▸ AIM OF THE TASK:
Can you arrange every line of the listing below as a numbered list, skipping blank lines and leaving out the pictures?

▸ GIVEN RECORDS:
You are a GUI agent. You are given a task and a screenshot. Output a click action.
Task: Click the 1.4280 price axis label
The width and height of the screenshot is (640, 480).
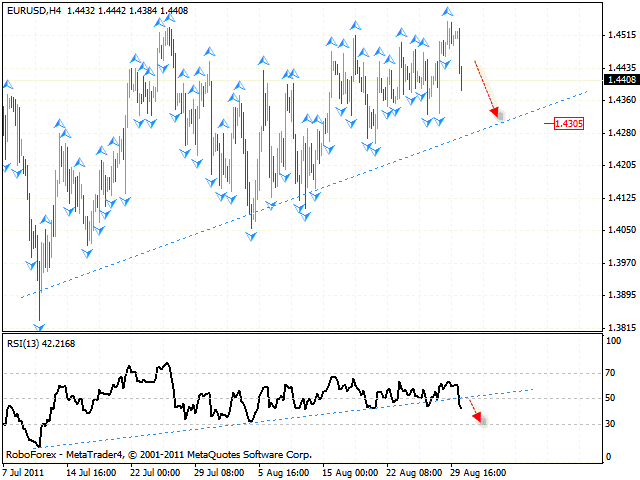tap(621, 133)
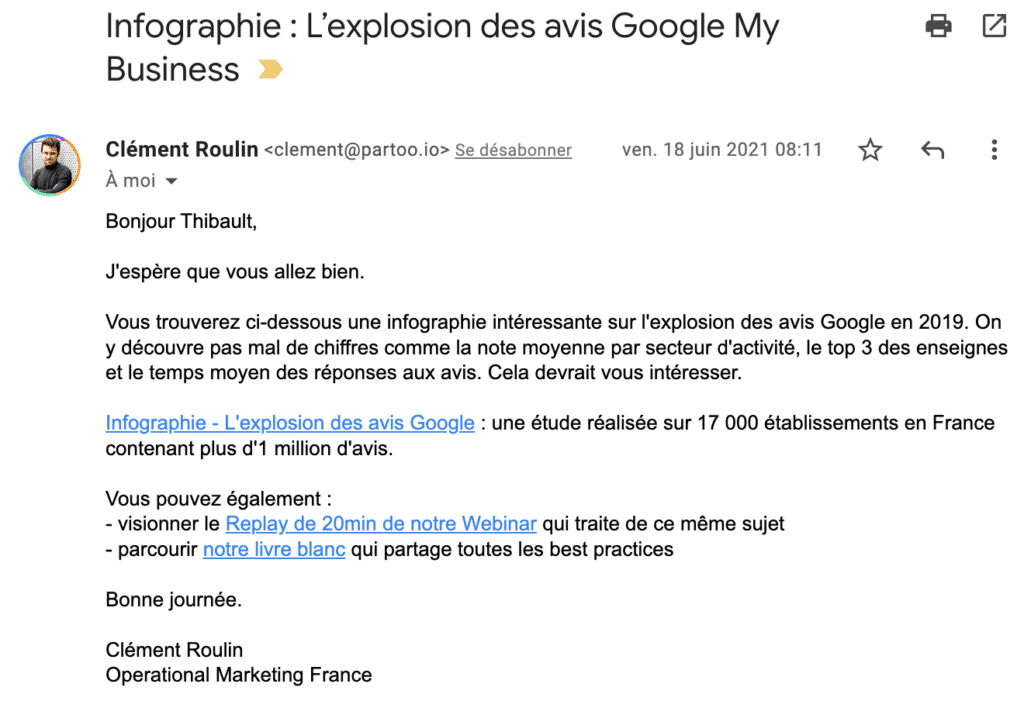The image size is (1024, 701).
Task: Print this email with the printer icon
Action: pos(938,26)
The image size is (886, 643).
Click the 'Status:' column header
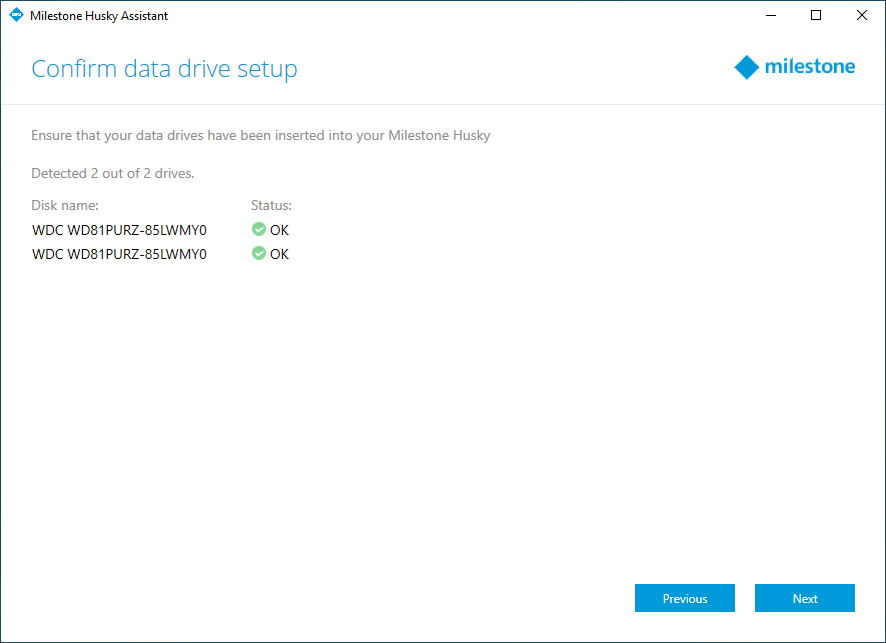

▸ TASK SOLUTION:
1. You are a GUI agent. You are given a task and a screenshot. Output a click action.
2. Task: Click the 1.4280 price axis label
3. The width and height of the screenshot is (640, 480).
4. tap(621, 133)
5. The image size is (1024, 701).
6. Task: Print this email with the printer icon
7. Action: pos(938,26)
8. The image size is (886, 643).
9. Click the 'Status:' column header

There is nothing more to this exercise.